I interpreted him, rightly, I think, as trying to pay me a compliment.
51. Lhasa, Tibet
At Drepung the monks are at morning prayer. Mao’s face, ten times bigger than life, is stamped all over the giant stones of the fallen monastery and red writing covers the crumbling walls. Tsering says the Red Guard knocked the stones over because the Buddha on them was smiling. When no one is within listening distance I ask him if they are forced to leave Mao’s picture on the wall and he says, “No, we leave it there to remember.”
In the Housewives’ Room the lama says, “If you touch this stone you will be
a good housewife,” and Hailey and I both take huge steps back. There is one temple we are not allowed into and when I ask Tsering why he says, “Because women have a month, you understand what I mean?” and I do.

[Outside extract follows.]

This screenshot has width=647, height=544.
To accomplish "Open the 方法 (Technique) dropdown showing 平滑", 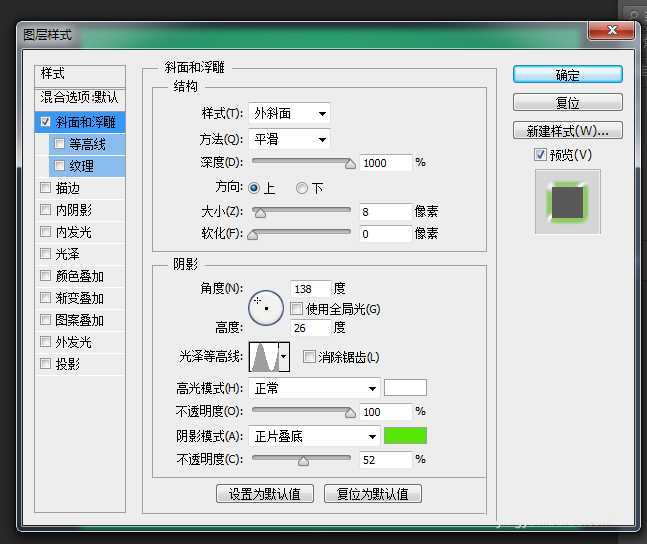I will pos(290,139).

At the Sera Monastery we get to sit in on the Monks’ Debate where a hundred or so monks pair off, and one asks the question over and over and the other answers just as many times, all the while hitting himself in the arm with his own prayer beads, thereby sending good skyward and evil below.

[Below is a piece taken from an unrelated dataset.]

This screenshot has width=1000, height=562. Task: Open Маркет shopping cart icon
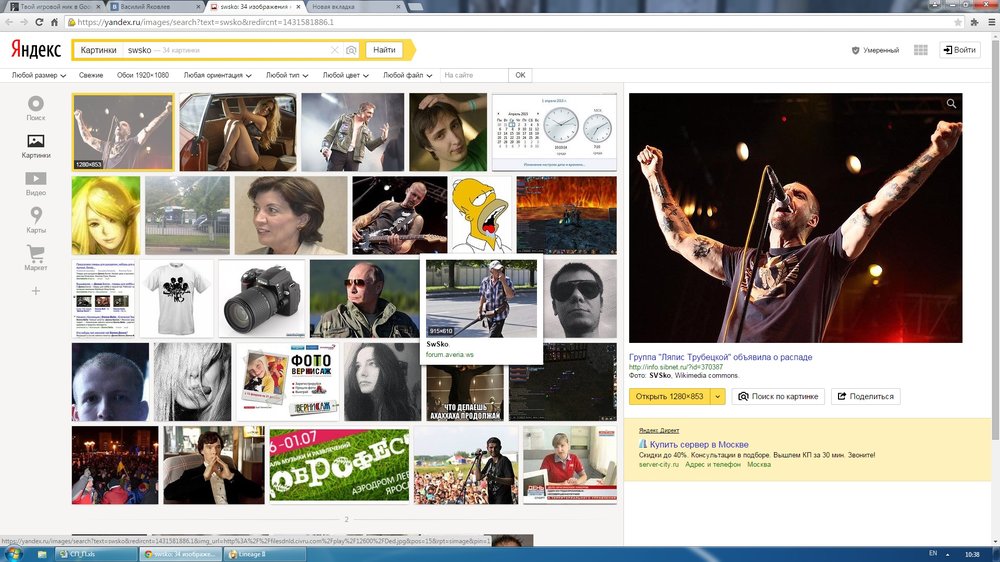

Tsering keeps making eye contact with me like, Let’s go, and I pretend not to see him because I want to sit in that courtyard for the rest of my life listening to the sounds of their voices that are really more like hyenas or snow geese, imagining all of the things I could be learning that afternoon if only I spoke Tibetan, could be hearing the questions and answers, could be learning what is big, or how is attachment, or why is the path to a valuable life.
Yesterday, on the way into town there was an overturned tractor-trailer (which here means a farm tractor hooked to an uncovered diesel engine with a flatbed on the back that hauls everything from people to animals to rocks to tumbleweeds). There was corn scattered all across the road, one man kneeling over another man who had one shoe on and one shoe off and looked dead. The kneeling man had his hands over the dead man’s mouth and I wondered if he was feeling for breath, or holding his face together (literally), or if it was some Buddhist thing, like keeping his soul in there until the proper holy person arrived, and I thought, What happens now? and wondered if it was like Lat said it was in Laos, “You know this life? It is nothing.”
Later, at the Fill Up the Room with Gold restaurant (for the first half of dinner we think Tsering is saying Fill Up the Room with Goats), eating momos and potato soup with cardamom and yak fifteen ways, Denzing asks Hailey to sing the theme song from Titanic. We teach them to say, Go Broncos, and Tsering says, “I love Michael Jackson until he change his skin.”